The behavior is as follows assuming 32% quality :
68% will roll normal
32% will roll uncommon, of which 8% will roll next quality > 29.4% uncommon and 2.56% rare or higher
Of these 2.56%, 6% will roll next quality > 2.41% rare and 0.15% epic or higher
Of these 0.15%, 2% will roll next quality > 0.15% epic and 0.003% legendary
Eg, with 100000crafts, you end up with 68000 normal items, 29440 uncommon, 2406 rare, 150 epic and 3 legendaries. In you example, without epic and legendary unlocked, you got a lil more rares, but your testing confirm the above numbers.

Now, what the tooltips says is :
- if your crafting normal items, you'll get 32% uncommon or higher
- if you are crafting uncommon items, you'll get 25.6% rare or higher (0.32 * 80%)
- if you are crafting rare items, you'll get 19.2% epic or higher (0.32 * 60%)
- if you are crafting epic items, you'll get 6.4% leg. or higher (0.32 * 20%)

a month ago

I learned through experimentation what the actual behavior is, but the problem is the tooltip lists all of that information even though the recipe is already set.

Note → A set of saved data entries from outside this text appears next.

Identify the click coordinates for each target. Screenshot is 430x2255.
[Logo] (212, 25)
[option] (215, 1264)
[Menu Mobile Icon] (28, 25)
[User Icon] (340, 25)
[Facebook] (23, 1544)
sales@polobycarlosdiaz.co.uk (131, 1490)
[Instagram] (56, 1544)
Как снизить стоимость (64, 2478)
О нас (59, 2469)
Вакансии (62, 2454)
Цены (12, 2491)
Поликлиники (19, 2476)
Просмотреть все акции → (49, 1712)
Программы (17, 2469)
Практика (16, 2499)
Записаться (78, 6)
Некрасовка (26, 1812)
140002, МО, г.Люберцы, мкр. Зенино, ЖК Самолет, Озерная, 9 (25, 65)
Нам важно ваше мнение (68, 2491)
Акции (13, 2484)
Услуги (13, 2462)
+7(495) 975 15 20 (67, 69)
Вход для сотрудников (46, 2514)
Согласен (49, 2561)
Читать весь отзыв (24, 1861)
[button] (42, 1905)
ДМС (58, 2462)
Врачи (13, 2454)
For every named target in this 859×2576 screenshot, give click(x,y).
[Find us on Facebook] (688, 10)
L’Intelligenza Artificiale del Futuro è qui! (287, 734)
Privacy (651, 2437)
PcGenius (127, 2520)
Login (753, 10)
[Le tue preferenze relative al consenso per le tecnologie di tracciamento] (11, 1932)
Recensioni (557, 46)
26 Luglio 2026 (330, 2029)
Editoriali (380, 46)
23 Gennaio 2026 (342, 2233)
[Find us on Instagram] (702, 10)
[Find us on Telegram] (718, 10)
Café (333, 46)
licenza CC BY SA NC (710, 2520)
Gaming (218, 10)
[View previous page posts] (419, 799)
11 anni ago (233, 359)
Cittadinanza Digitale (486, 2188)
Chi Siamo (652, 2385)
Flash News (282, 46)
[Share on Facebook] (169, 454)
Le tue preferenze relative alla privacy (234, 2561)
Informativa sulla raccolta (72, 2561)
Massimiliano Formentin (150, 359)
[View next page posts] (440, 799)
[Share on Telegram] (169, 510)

So if I'm making an uncommon item with 20% quality, what the tooltip says is:

  • Normal -> Uncommon 20%
  • Uncommon -> Rare 16%
  • Rare -> Epic 12%
  • Epic -> Legendary 4%

What I argue it SHOULD say to let me accurately know what this specific machine is going to do is:

  • Uncommon -> Rare 16%
  • Rare -> Epic 6%
  • Epic -> Legendary 2%

Or even more usefully:

  • Uncommon 84%
  • Rare 15.04%
  • Epic 0.94%
  • Legendary 0.02%

The tooltip confused me because I thought it was telling me the probability that machine would be upgrading each. I contend that since the tooltip lists the effects on a machine that has been set with a recipe, it should reflect that recipe's probability to upgrade. (Unless it has been set on like a smelter, that'd be more complicated.)